◆ **Work to complete**
1. List every book title named in the passage about Julia Cameron.
2. According to the passage about Julia Cameron, how many copies has The Artist's Way sold?
3. Carry on the passage about Julia Cameron, starting after its final sentence.

◆ **Text segment**
###
Creativity requires faith.  Faith requires that we relinquish control.

   

We will experience the life we have the faith to experience.

   
    
Julia Cameron has had a remarkable career—and one which has in turn given remarkable help to others. Herself an award-winning poet, playwright, and filmmaker, she has written twenty-four books, ranging from her widely-praised, hard-hitting crime novel The Dark Room to her volumes of children's poems and prayers. Despite her extensive film and theatre credits, which include such diverse work as "Miami Vice" and the prize-winning romantic comedy "God's Will" which she both wrote and directed, Cameron is best known for her hugely successful works on creativity. The Artist's Way has sold over two million copies worldwide, her follow-up bestsellers The Vein of Gold, Walking in this World and The Right to Write are likewise flagship books which are taught in universities, churches, human potential centers and even in tiny clusters in the jungles of Panama.

Credited with having founded a new human potential movement which has enabled millions to realize their creative dreams, Cameron eschews the title "creativity expert," preferring to describe herself simply as an "artist." "Artists have always mentored, I just do it on a wider scale."
###
◆ **Given information**

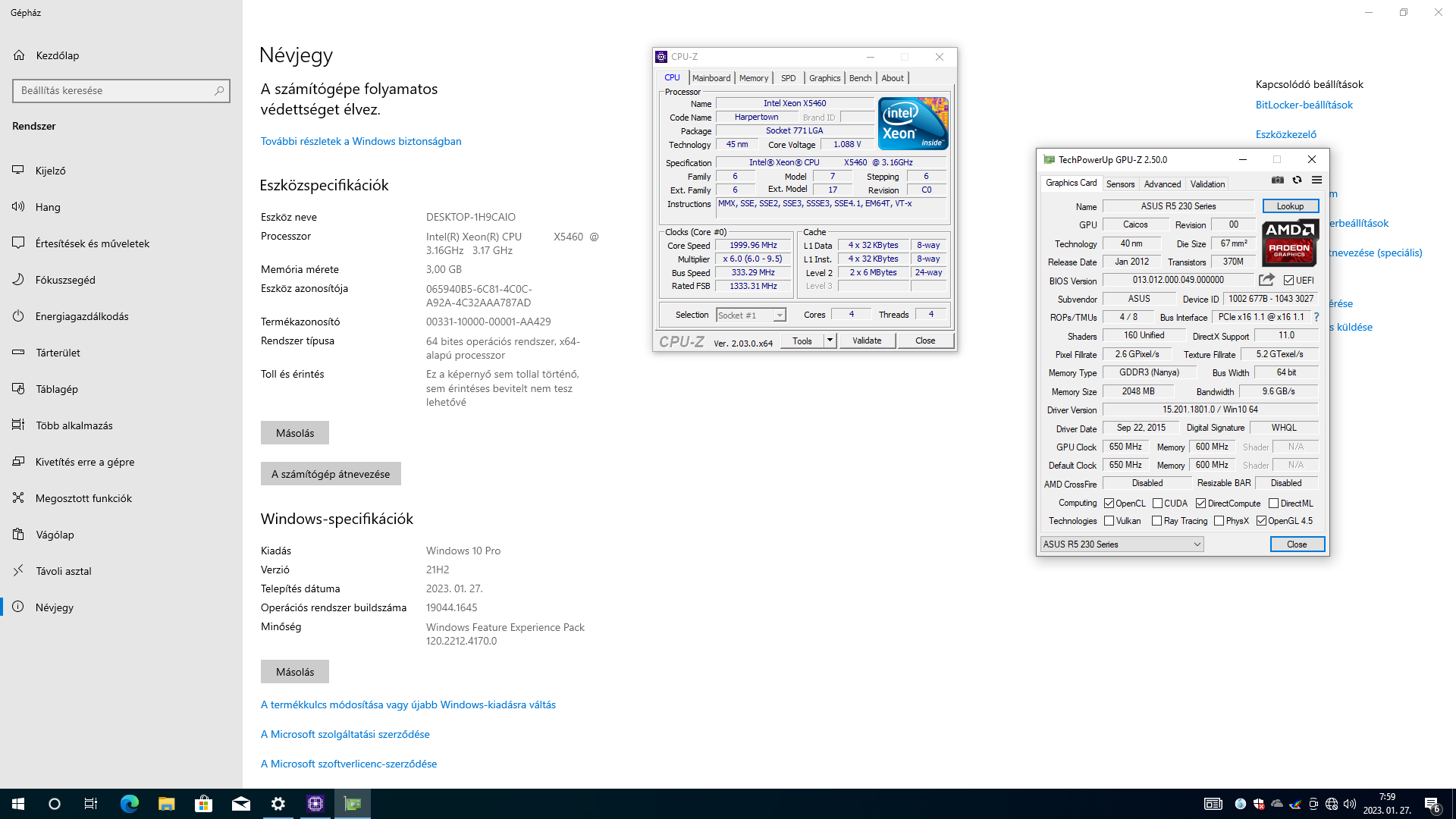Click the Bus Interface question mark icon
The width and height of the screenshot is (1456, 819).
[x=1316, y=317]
###
◆ **Final results**
1. The Dark Room, The Artist's Way, The Vein of Gold, Walking in this World, The Right to Write

2. Over two million copies worldwide.

3.
"My books are not creative theory," she explains. "They spring straight out of my own creative practice. In a sense, I am the floor sample of my own tool kit. When we are unblocked we can have remarkable and diverse adventures."

She knows whereof she speaks. A writer since the age of eighteen, Cameron has published highly praised short stories, award-winning essays and hard-hitting political journalism. Her credits range from Rolling Stone to The New York Times. As a teacher she has taught everywhere from The Smithsonian to Esalen, The New York Times to Northwestern University where she served as writer in residence in film.